Ramifications of the Iran War on Oil Prices

in #us18 days ago

The oil market has just passed its breaking point. And it doesn’t matter if the Strait of Hormuz opens today.
Here’s why the damage is already done
There are approximately 160 million barrels or floating storage in tankers that will rush to exit the strait of hormuz .All these tankers take roughly 30-40 days to transit and unload the oil and an additional 20 days to return.

There are currently around 70 VLCC's headed towards the US to load US crude which will then head towards Asia . These VLCC's which carry around 2 million barrels of oil will take 6-8 weeks to load this crude. The transit time for the VLCC's is then another 40-50 days . Offloading this cargo and transiting through the strait of hormuz , will take another 20-25 days . This means that any VLCCs rerouted to the US need 3+ months to return .

There are currently 600 million barrels in onshore oil storage . Around 200 million barrels of this storage has to be drained to give enough cushion to producers to restart production.
. To fix this build up, it would require around 100 VLCC's .

Based on current tanker activity , this would not be physically possible till mid to Late june - at the earliest.

Once the onshore crude storage drains, there would be a need of a steady flow of tankers / VLCCs transiting through the Strait of Hormuz to pick up crude. At this point, producers like Saudi, UAE, Kuwait, Qatar, Iraq, and Bahrain can restart. This process can take a few more weeks but guaranteeing that the lack of supply continues.

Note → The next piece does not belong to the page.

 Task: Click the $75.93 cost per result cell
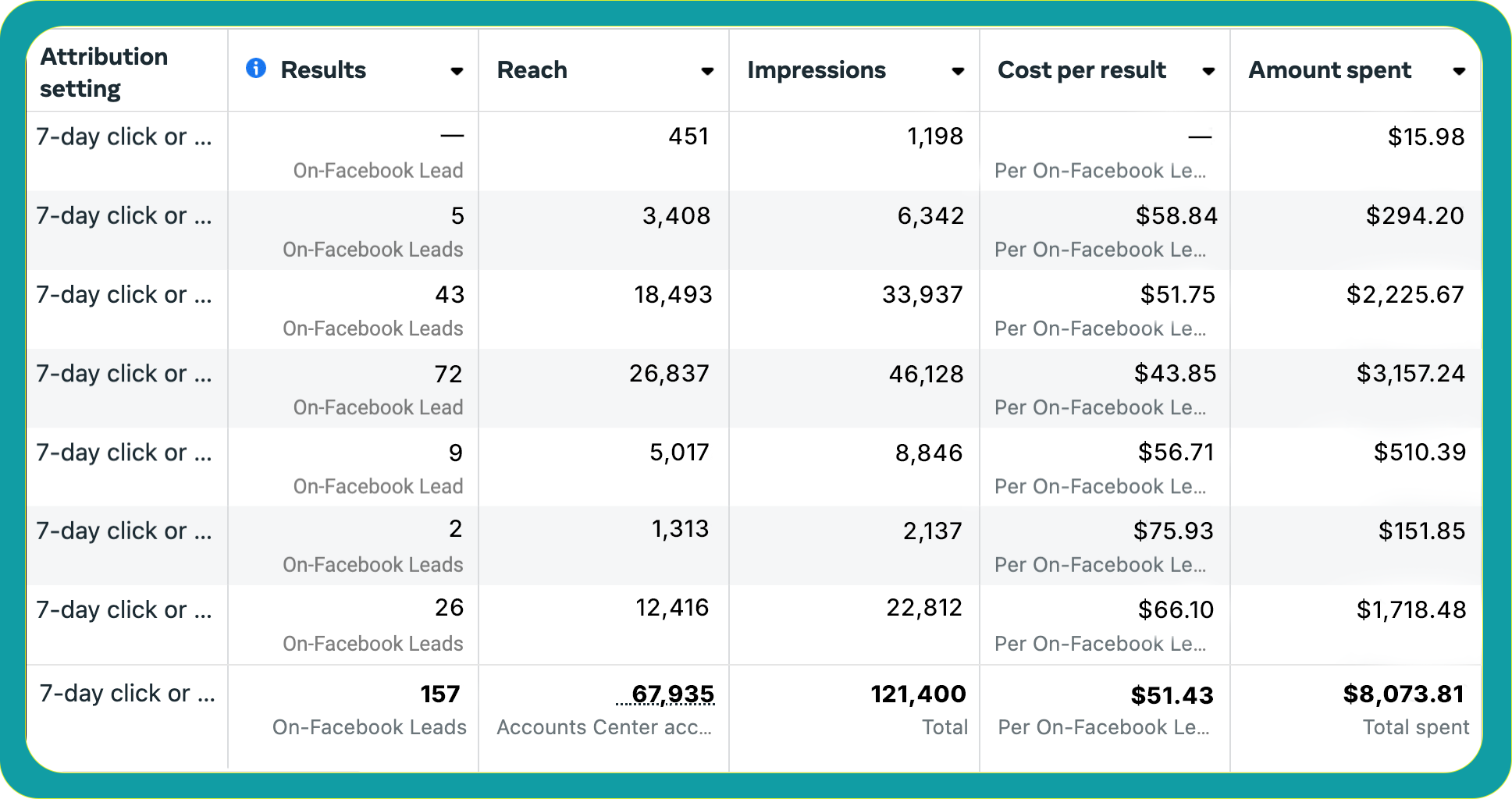(1172, 531)
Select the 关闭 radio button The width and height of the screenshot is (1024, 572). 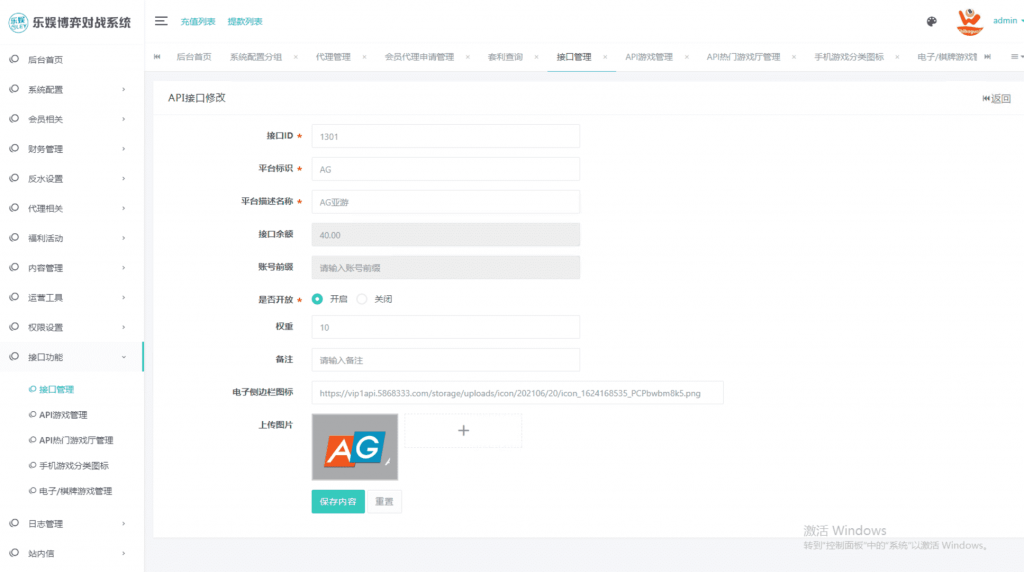coord(363,299)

According to rough estimates - Due to the strait closure the cumulative storage lost approximately 1 billion bbls. Based on calculations , this would increase to 1.2 billion bbls by the end of April, 1.59 billion bbls by the end of May, and 1.98 billion bbls by the end of June.

There just isnt enough crude oil available commercially to fix this supply loss . This is 4x larger than any supply outage in history. There is no playbook for this . Fundamental market theories will no longer apply because there’s no price for outright shortages.

The cycle that is currently playing out right now:

  1. Crude prices go up
  2. Refining margins are compressed
  3. Refining product output is lower
  4. Product storage draws
  5. Higher margins again
  6. Higher throughput
  7. Crude prices go up again
    Rinse. Repeat. Until something breaks.

By end of July, US commercial crude storage could potentially fall below 400M bbls — perilously close to the operational minimum. At that stage , the Trump administration would be staring at a binary choice : Ban on all crude exports Or watch US refineries shut down due to the losses accumulated on refining margins . Neither of these options is good for crude markets.

The only option that “balances” this anomaly in the market now is demand destruction on the scale witnessed during state enforced COVID lockdowns.
Not lower prices. Not diplomacy.
Government mandates forcing people to use less fuel.
That’s will be the simple math. Crude selling at 95 $ is not the answer to this.

The last marginal barrel — the one that keeps a refinery running vs. shutting down —
What does it trade for? Nobody can come to a number . Prices will have to reach a level high enough to offset ~11 to ~13 million b/d of supply outage.

And that’s the most terrifying thing about this crisis.